Exercise requirements: Reproduce the lines from the one containing "Click inside the Details text area" through the last line, inclusive, keeping the requests unchanged. Scale each coordinate in the answers by 0.7 and round to whole numbers, with halves rounded up.
[start]
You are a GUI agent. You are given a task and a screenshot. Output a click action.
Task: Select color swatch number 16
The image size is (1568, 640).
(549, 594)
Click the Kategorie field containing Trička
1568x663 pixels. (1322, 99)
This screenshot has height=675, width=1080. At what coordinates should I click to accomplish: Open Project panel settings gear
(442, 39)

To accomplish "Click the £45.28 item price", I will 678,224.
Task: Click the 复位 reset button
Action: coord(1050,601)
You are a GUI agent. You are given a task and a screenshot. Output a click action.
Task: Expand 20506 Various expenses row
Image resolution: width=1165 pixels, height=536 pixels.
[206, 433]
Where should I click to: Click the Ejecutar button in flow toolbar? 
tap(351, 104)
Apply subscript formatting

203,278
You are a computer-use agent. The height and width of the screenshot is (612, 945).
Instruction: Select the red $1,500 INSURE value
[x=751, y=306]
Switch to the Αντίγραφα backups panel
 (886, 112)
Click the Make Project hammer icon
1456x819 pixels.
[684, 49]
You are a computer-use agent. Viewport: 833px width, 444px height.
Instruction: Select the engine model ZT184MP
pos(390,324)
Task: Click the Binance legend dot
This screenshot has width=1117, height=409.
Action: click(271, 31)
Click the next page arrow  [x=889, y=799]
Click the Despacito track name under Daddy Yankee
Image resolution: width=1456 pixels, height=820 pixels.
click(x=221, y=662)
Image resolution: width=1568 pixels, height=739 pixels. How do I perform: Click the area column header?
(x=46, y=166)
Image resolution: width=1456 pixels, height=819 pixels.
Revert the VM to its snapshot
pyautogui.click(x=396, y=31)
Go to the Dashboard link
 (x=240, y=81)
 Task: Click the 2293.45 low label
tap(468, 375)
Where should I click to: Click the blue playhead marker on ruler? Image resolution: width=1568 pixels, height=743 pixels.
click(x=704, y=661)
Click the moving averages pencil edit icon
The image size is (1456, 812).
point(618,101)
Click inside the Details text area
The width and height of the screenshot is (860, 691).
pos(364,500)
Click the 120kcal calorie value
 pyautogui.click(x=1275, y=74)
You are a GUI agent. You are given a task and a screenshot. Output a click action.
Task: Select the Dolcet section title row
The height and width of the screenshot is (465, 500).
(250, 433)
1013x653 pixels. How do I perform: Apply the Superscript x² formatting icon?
[end]
Solution to this exercise:
Click inside the Details text area
The width and height of the screenshot is (860, 691).
pos(255,350)
Click the 120kcal calorie value
 pyautogui.click(x=893, y=52)
You are a GUI agent. You are given a task and a screenshot. Output a click action.
Task: Select the Dolcet section title row
The height and width of the screenshot is (465, 500).
(175, 303)
1013x653 pixels. How do I perform: Apply the Superscript x² formatting icon?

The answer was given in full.